Getting ready for Christmas should be a happy time, yet it creates the highest rates of anxiety and depression of the year. Christmas is a family time, but we might be grieving because someone close has died this year, or lonely because we are separated from loved ones, or even worse, nobody wants to be with us; or we are anxious and afraid. Will I have a job next year? Will my health hold up? How will I pay the mortgage and feed our family?
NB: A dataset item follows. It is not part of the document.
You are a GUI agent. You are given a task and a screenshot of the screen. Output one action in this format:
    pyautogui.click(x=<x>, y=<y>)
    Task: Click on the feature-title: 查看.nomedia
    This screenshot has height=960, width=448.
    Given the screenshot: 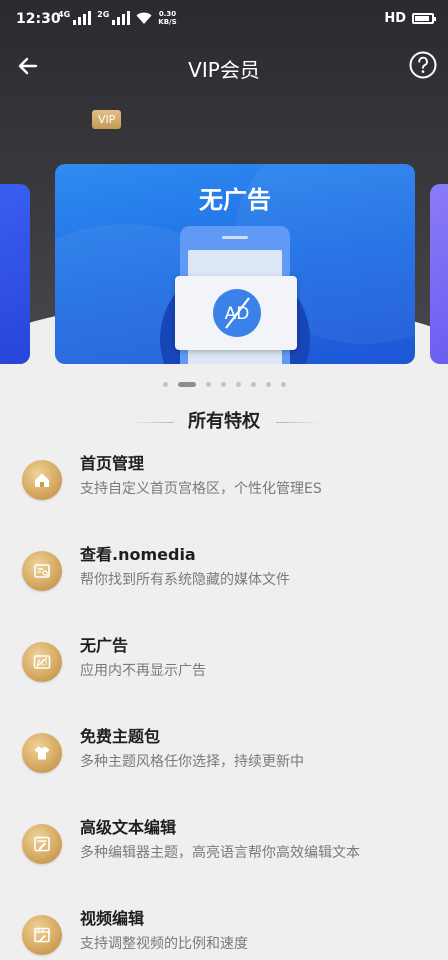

We Christians make a big fuss over the birth of Jesus - and for good reason. God's Son being born into our world to live with us, love us, die for us, to free us from death, is a big deal. Jesus is alive, and he shares his life with us. This changes lives so it's worth a huge birthday party. But on Christmas Eve what about those in our neighbourhood, our nation, and our world, who are without the joy, the peace, and the hope that Christmas brings? Where is Christ for the Syrian refugee, the homeless Filipino, or a worker at GMH?
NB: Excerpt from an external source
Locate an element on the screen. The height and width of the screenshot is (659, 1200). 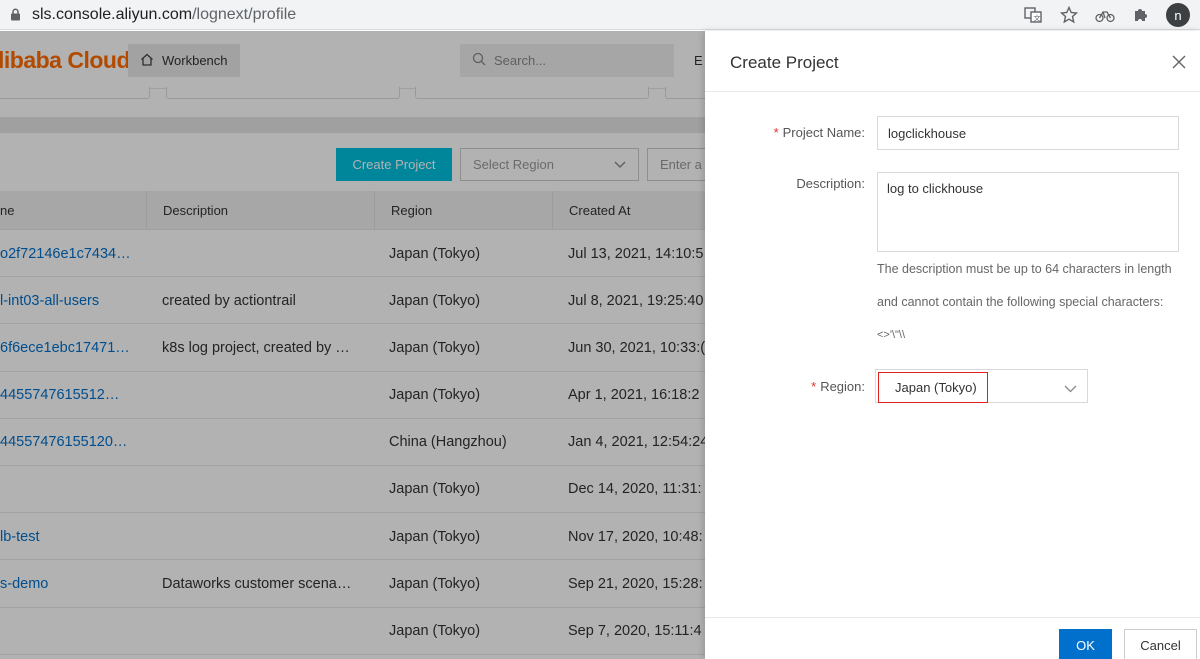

Many of us think that God, even if such a being exists, is 'out there" somewhere, cold and remote. Yet Christians say the opposite. God is right here, at Christmas and every other day, in a warm loving human person, Jesus. Sometimes we call him 'Immanuel', God is with us. Jesus is God sitting with me in the rubble of my life, not to say 'I told you so', but simply to hold me in his arms, and forgive.
We Lutherans in Australia and New Zealand say this in our church's motto, 'where love comes to life'. It's our way of saying that God is right here, in our world, He is up close and personal. Jesus is God's love come to life, right here with us, in us and through us.
I hope that Christmas Day brings a glimpse of peace and joy for you. If not, I pray that you may still know the love of the baby of Christmas, Jesus. We believe he is here for you, listens to your story, shares your joy and your pain, and will nevere abandon you. He is with us, always.